MATERIAL SHOWN Block Start

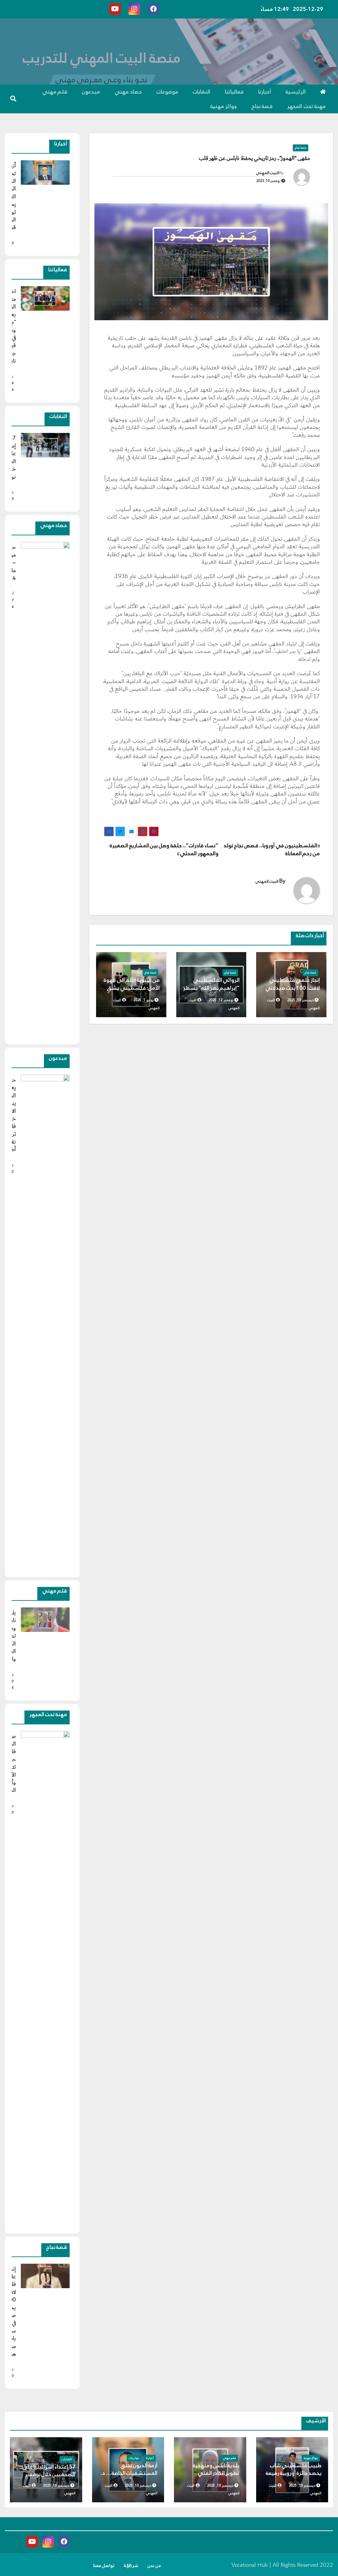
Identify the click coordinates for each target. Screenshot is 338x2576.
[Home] (323, 92)
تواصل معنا (104, 2565)
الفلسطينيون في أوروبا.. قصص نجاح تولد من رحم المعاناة (271, 849)
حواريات (134, 2458)
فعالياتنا (234, 91)
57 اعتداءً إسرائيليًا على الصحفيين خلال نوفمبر (48, 2470)
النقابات (201, 91)
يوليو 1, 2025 (143, 1000)
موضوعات (167, 91)
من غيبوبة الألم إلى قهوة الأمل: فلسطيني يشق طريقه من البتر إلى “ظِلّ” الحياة (131, 991)
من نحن (154, 2565)
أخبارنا (264, 91)
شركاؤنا (131, 2565)
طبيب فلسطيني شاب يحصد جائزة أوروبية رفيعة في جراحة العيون (293, 2473)
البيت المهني (267, 172)
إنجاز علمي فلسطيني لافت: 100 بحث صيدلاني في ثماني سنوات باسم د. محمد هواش (292, 991)
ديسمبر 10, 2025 (300, 1000)
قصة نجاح (262, 106)
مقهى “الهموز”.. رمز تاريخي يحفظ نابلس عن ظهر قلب (254, 158)
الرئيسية (296, 91)
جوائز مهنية (223, 106)
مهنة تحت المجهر (306, 106)
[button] (13, 99)
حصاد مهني (128, 91)
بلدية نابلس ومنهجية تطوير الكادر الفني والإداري (216, 2473)
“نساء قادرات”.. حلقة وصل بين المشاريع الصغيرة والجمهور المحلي (164, 849)
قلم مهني (55, 91)
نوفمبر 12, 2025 (221, 1000)
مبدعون (91, 91)
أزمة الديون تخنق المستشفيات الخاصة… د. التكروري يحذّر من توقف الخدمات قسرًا (129, 2477)
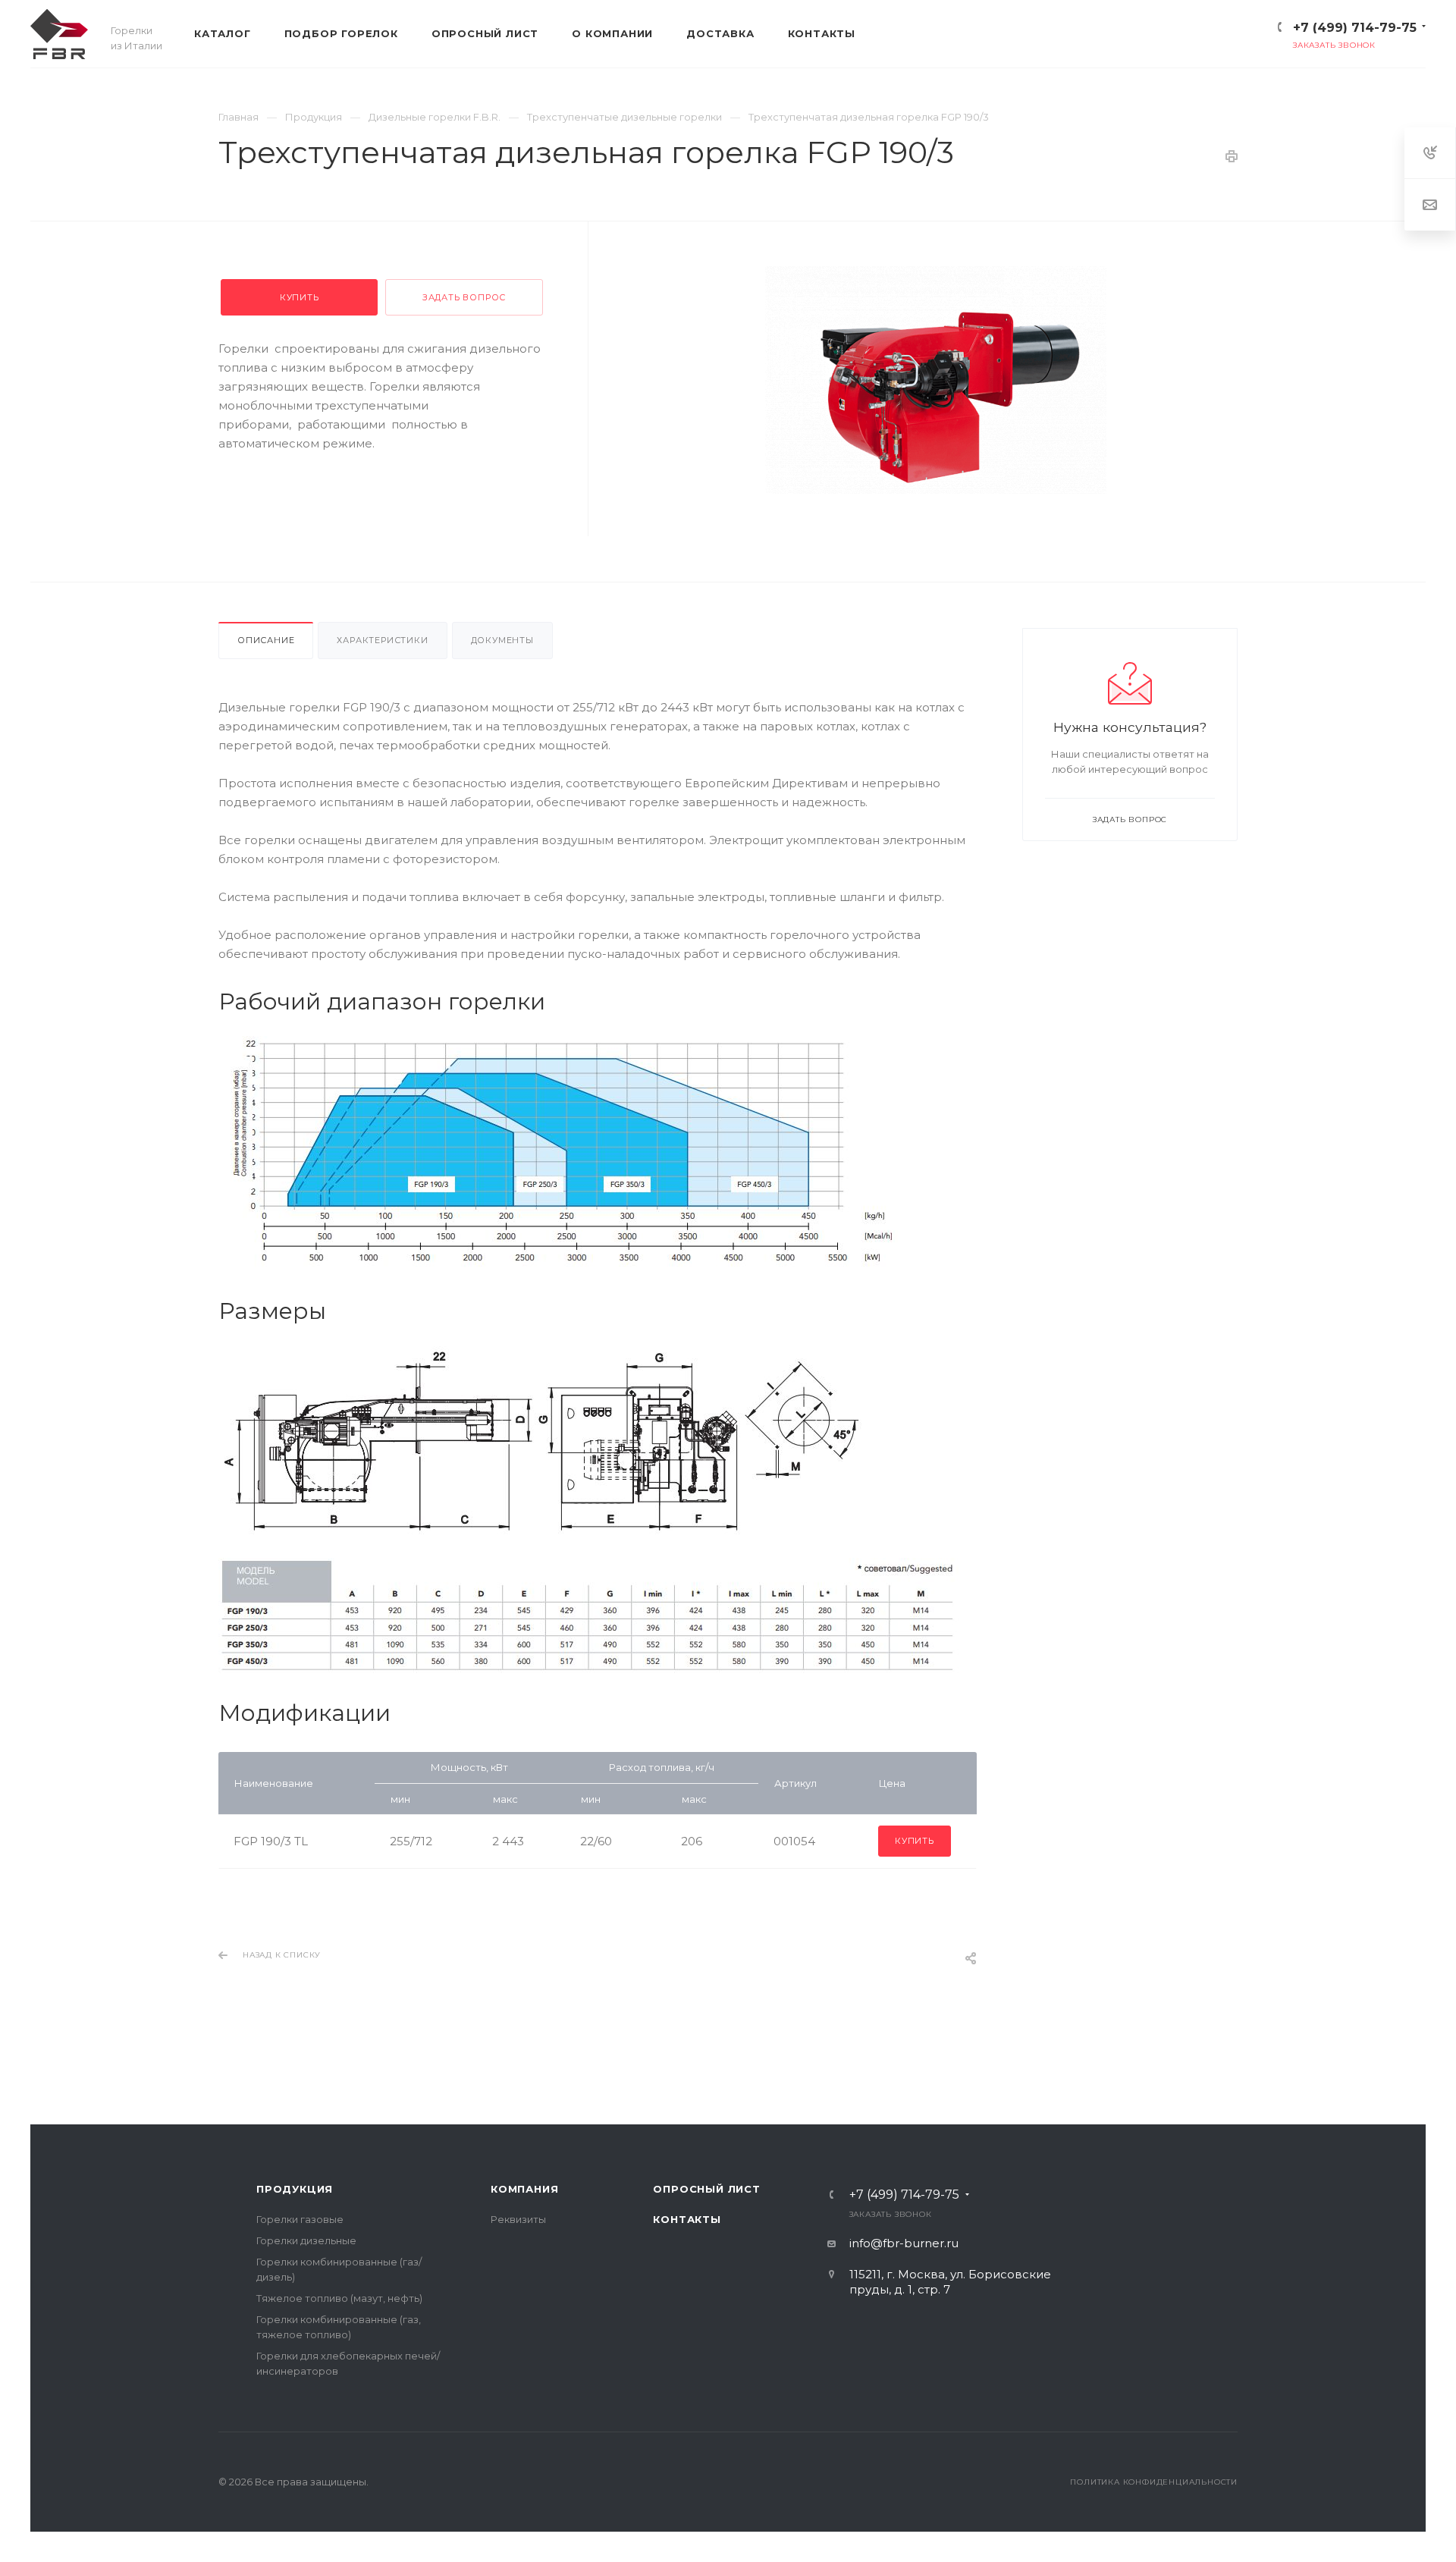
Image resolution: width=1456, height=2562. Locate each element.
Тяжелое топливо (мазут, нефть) (339, 2298)
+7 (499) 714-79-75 (1355, 27)
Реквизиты (518, 2219)
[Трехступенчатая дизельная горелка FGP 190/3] (936, 380)
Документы (502, 640)
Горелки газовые (300, 2219)
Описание (265, 640)
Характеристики (382, 640)
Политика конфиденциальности (1154, 2482)
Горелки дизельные (306, 2240)
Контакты (686, 2219)
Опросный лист (706, 2189)
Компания (524, 2189)
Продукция (294, 2189)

MATERIAL SHOWN Block End

YOUR INSTRUCTIONS.
Show all lines from the data that contain "Горелки".

RESPONSE TO THIS TASK.
Горелки газовые (300, 2219)
Горелки дизельные (306, 2240)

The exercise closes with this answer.